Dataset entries
########

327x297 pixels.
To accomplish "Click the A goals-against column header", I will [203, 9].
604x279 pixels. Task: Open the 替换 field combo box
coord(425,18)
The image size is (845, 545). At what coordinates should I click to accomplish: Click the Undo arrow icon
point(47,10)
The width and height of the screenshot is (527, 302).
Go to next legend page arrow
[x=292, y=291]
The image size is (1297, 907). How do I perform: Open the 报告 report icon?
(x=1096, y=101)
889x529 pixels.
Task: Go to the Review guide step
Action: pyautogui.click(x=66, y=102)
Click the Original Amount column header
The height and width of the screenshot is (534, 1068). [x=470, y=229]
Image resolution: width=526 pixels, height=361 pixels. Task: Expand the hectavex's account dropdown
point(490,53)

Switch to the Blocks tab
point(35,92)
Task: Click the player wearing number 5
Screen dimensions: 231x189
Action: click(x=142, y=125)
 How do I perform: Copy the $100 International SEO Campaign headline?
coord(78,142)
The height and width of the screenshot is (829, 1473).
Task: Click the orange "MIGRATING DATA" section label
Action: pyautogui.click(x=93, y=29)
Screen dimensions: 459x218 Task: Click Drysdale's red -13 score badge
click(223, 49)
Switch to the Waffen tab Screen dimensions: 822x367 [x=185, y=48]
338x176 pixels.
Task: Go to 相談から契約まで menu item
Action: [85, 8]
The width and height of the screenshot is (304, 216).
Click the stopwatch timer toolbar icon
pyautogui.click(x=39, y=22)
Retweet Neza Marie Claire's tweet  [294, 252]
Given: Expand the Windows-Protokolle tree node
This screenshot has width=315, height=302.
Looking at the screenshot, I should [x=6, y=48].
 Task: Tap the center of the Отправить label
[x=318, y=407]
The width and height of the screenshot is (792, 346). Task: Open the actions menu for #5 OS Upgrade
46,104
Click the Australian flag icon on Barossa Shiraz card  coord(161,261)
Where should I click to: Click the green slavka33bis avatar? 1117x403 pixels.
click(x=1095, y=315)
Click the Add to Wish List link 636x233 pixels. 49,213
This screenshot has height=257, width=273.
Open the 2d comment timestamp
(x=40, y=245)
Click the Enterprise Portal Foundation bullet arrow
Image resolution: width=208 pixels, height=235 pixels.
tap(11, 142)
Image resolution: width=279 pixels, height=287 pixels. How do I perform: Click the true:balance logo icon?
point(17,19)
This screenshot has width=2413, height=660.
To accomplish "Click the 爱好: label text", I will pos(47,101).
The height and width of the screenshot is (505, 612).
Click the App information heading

########

* Description of the task
Could you give the data above again, exact in every line?

* Output for this exercise
327x297 pixels.
To accomplish "Click the A goals-against column header", I will [203, 9].
604x279 pixels. Task: Open the 替换 field combo box
coord(425,18)
The image size is (845, 545). At what coordinates should I click to accomplish: Click the Undo arrow icon
point(47,10)
The width and height of the screenshot is (527, 302).
Go to next legend page arrow
[x=292, y=291]
The image size is (1297, 907). How do I perform: Open the 报告 report icon?
(x=1096, y=101)
889x529 pixels.
Task: Go to the Review guide step
Action: pyautogui.click(x=66, y=102)
Click the Original Amount column header
The height and width of the screenshot is (534, 1068). [x=470, y=229]
Image resolution: width=526 pixels, height=361 pixels. Task: Expand the hectavex's account dropdown
point(490,53)

Switch to the Blocks tab
point(35,92)
Task: Click the player wearing number 5
Screen dimensions: 231x189
Action: click(x=142, y=125)
 How do I perform: Copy the $100 International SEO Campaign headline?
coord(78,142)
The height and width of the screenshot is (829, 1473).
Task: Click the orange "MIGRATING DATA" section label
Action: pyautogui.click(x=93, y=29)
Screen dimensions: 459x218 Task: Click Drysdale's red -13 score badge
click(223, 49)
Switch to the Waffen tab Screen dimensions: 822x367 [x=185, y=48]
338x176 pixels.
Task: Go to 相談から契約まで menu item
Action: [85, 8]
The width and height of the screenshot is (304, 216).
Click the stopwatch timer toolbar icon
pyautogui.click(x=39, y=22)
Retweet Neza Marie Claire's tweet  [294, 252]
Given: Expand the Windows-Protokolle tree node
This screenshot has width=315, height=302.
Looking at the screenshot, I should [x=6, y=48].
 Task: Tap the center of the Отправить label
[x=318, y=407]
The width and height of the screenshot is (792, 346). Task: Open the actions menu for #5 OS Upgrade
46,104
Click the Australian flag icon on Barossa Shiraz card  coord(161,261)
Where should I click to: Click the green slavka33bis avatar? 1117x403 pixels.
click(x=1095, y=315)
Click the Add to Wish List link 636x233 pixels. 49,213
This screenshot has height=257, width=273.
Open the 2d comment timestamp
(x=40, y=245)
Click the Enterprise Portal Foundation bullet arrow
Image resolution: width=208 pixels, height=235 pixels.
tap(11, 142)
Image resolution: width=279 pixels, height=287 pixels. How do I perform: Click the true:balance logo icon?
point(17,19)
This screenshot has width=2413, height=660.
To accomplish "Click the 爱好: label text", I will pos(47,101).
The height and width of the screenshot is (505, 612).
Click the App information heading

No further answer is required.